** Opening DATA RECORDS block **

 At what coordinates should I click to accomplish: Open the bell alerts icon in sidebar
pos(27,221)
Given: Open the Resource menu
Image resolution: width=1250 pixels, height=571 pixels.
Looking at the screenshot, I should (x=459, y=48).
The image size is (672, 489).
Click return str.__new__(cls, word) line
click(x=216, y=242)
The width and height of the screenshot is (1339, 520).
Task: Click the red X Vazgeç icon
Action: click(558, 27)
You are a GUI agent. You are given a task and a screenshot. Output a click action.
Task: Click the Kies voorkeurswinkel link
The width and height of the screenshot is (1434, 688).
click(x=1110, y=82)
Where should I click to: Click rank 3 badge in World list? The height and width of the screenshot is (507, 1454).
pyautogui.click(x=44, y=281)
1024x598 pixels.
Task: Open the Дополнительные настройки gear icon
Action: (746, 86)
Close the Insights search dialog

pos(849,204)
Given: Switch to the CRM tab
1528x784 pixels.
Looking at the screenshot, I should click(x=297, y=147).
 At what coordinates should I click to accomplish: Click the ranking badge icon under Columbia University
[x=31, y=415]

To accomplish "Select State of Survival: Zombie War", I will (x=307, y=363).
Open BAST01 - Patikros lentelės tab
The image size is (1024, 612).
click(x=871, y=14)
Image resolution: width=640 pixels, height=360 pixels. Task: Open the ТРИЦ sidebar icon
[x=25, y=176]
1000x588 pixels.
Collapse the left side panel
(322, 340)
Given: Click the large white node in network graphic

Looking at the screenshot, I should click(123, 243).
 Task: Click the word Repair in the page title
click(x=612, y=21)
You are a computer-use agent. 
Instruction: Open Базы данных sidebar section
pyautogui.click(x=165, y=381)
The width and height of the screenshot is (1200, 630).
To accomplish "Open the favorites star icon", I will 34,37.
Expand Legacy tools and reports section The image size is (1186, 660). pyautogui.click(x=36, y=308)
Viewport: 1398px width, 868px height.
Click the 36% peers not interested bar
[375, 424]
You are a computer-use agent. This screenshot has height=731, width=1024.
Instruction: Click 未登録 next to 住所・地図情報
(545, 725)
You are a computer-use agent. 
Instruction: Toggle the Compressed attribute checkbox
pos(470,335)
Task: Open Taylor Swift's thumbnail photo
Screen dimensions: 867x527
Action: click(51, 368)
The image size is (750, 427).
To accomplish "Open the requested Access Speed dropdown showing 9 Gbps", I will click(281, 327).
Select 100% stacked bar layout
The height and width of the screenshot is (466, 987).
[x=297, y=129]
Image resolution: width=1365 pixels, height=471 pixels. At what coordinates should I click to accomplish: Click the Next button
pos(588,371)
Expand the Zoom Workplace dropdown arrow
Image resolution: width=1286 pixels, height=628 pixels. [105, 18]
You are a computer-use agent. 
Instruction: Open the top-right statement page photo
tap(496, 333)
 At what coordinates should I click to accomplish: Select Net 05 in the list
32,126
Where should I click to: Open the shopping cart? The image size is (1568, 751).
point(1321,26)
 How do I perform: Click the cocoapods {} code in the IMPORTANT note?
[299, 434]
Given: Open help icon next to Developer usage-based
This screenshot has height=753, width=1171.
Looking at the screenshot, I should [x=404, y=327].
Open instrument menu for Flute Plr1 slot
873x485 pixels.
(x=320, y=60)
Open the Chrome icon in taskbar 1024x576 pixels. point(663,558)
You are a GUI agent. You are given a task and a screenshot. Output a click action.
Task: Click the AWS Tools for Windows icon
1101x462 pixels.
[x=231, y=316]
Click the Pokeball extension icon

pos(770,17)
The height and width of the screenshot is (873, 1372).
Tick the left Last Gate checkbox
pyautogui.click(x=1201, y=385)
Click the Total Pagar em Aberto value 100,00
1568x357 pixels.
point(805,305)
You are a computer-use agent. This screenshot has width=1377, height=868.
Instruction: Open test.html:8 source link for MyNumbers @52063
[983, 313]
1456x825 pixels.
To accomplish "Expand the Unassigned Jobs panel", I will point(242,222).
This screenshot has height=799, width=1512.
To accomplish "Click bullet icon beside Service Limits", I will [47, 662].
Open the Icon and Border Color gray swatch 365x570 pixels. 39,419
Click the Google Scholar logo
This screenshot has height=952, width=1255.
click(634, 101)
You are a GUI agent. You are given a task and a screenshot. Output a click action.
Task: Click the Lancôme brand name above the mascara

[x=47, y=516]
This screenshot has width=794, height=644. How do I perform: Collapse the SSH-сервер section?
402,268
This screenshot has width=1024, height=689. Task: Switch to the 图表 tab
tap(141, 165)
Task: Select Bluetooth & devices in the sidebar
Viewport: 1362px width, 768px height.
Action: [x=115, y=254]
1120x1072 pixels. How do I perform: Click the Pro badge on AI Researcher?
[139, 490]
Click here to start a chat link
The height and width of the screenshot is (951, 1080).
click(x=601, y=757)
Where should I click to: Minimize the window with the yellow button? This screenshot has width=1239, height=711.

** Closing DATA RECORDS block **

## TASK BRIEF
Having looked over the entries above, reproduce all of them exactly.

## OUTPUT BELOW
 At what coordinates should I click to accomplish: Open the bell alerts icon in sidebar
pos(27,221)
Given: Open the Resource menu
Image resolution: width=1250 pixels, height=571 pixels.
Looking at the screenshot, I should (x=459, y=48).
The image size is (672, 489).
Click return str.__new__(cls, word) line
click(x=216, y=242)
The width and height of the screenshot is (1339, 520).
Task: Click the red X Vazgeç icon
Action: click(558, 27)
You are a GUI agent. You are given a task and a screenshot. Output a click action.
Task: Click the Kies voorkeurswinkel link
The width and height of the screenshot is (1434, 688).
click(x=1110, y=82)
Where should I click to: Click rank 3 badge in World list? The height and width of the screenshot is (507, 1454).
pyautogui.click(x=44, y=281)
1024x598 pixels.
Task: Open the Дополнительные настройки gear icon
Action: (746, 86)
Close the Insights search dialog

pos(849,204)
Given: Switch to the CRM tab
1528x784 pixels.
Looking at the screenshot, I should click(x=297, y=147).
 At what coordinates should I click to accomplish: Click the ranking badge icon under Columbia University
[x=31, y=415]

To accomplish "Select State of Survival: Zombie War", I will (x=307, y=363).
Open BAST01 - Patikros lentelės tab
The image size is (1024, 612).
click(x=871, y=14)
Image resolution: width=640 pixels, height=360 pixels. Task: Open the ТРИЦ sidebar icon
[x=25, y=176]
1000x588 pixels.
Collapse the left side panel
(322, 340)
Given: Click the large white node in network graphic

Looking at the screenshot, I should click(123, 243).
 Task: Click the word Repair in the page title
click(x=612, y=21)
You are a computer-use agent. 
Instruction: Open Базы данных sidebar section
pyautogui.click(x=165, y=381)
The width and height of the screenshot is (1200, 630).
To accomplish "Open the favorites star icon", I will 34,37.
Expand Legacy tools and reports section The image size is (1186, 660). pyautogui.click(x=36, y=308)
Viewport: 1398px width, 868px height.
Click the 36% peers not interested bar
[375, 424]
You are a computer-use agent. This screenshot has height=731, width=1024.
Instruction: Click 未登録 next to 住所・地図情報
(545, 725)
You are a computer-use agent. 
Instruction: Toggle the Compressed attribute checkbox
pos(470,335)
Task: Open Taylor Swift's thumbnail photo
Screen dimensions: 867x527
Action: click(51, 368)
The image size is (750, 427).
To accomplish "Open the requested Access Speed dropdown showing 9 Gbps", I will click(281, 327).
Select 100% stacked bar layout
The height and width of the screenshot is (466, 987).
[x=297, y=129]
Image resolution: width=1365 pixels, height=471 pixels. At what coordinates should I click to accomplish: Click the Next button
pos(588,371)
Expand the Zoom Workplace dropdown arrow
Image resolution: width=1286 pixels, height=628 pixels. [105, 18]
You are a computer-use agent. 
Instruction: Open the top-right statement page photo
tap(496, 333)
 At what coordinates should I click to accomplish: Select Net 05 in the list
32,126
Where should I click to: Open the shopping cart? The image size is (1568, 751).
point(1321,26)
 How do I perform: Click the cocoapods {} code in the IMPORTANT note?
[299, 434]
Given: Open help icon next to Developer usage-based
This screenshot has height=753, width=1171.
Looking at the screenshot, I should [x=404, y=327].
Open instrument menu for Flute Plr1 slot
873x485 pixels.
(x=320, y=60)
Open the Chrome icon in taskbar 1024x576 pixels. point(663,558)
You are a GUI agent. You are given a task and a screenshot. Output a click action.
Task: Click the AWS Tools for Windows icon
1101x462 pixels.
[x=231, y=316]
Click the Pokeball extension icon

pos(770,17)
The height and width of the screenshot is (873, 1372).
Tick the left Last Gate checkbox
pyautogui.click(x=1201, y=385)
Click the Total Pagar em Aberto value 100,00
1568x357 pixels.
point(805,305)
You are a computer-use agent. This screenshot has width=1377, height=868.
Instruction: Open test.html:8 source link for MyNumbers @52063
[983, 313]
1456x825 pixels.
To accomplish "Expand the Unassigned Jobs panel", I will point(242,222).
This screenshot has height=799, width=1512.
To accomplish "Click bullet icon beside Service Limits", I will [47, 662].
Open the Icon and Border Color gray swatch 365x570 pixels. 39,419
Click the Google Scholar logo
This screenshot has height=952, width=1255.
click(634, 101)
You are a GUI agent. You are given a task and a screenshot. Output a click action.
Task: Click the Lancôme brand name above the mascara

[x=47, y=516]
This screenshot has width=794, height=644. How do I perform: Collapse the SSH-сервер section?
402,268
This screenshot has width=1024, height=689. Task: Switch to the 图表 tab
tap(141, 165)
Task: Select Bluetooth & devices in the sidebar
Viewport: 1362px width, 768px height.
Action: [x=115, y=254]
1120x1072 pixels. How do I perform: Click the Pro badge on AI Researcher?
[139, 490]
Click here to start a chat link
The height and width of the screenshot is (951, 1080).
click(x=601, y=757)
Where should I click to: Minimize the window with the yellow button? This screenshot has width=1239, height=711.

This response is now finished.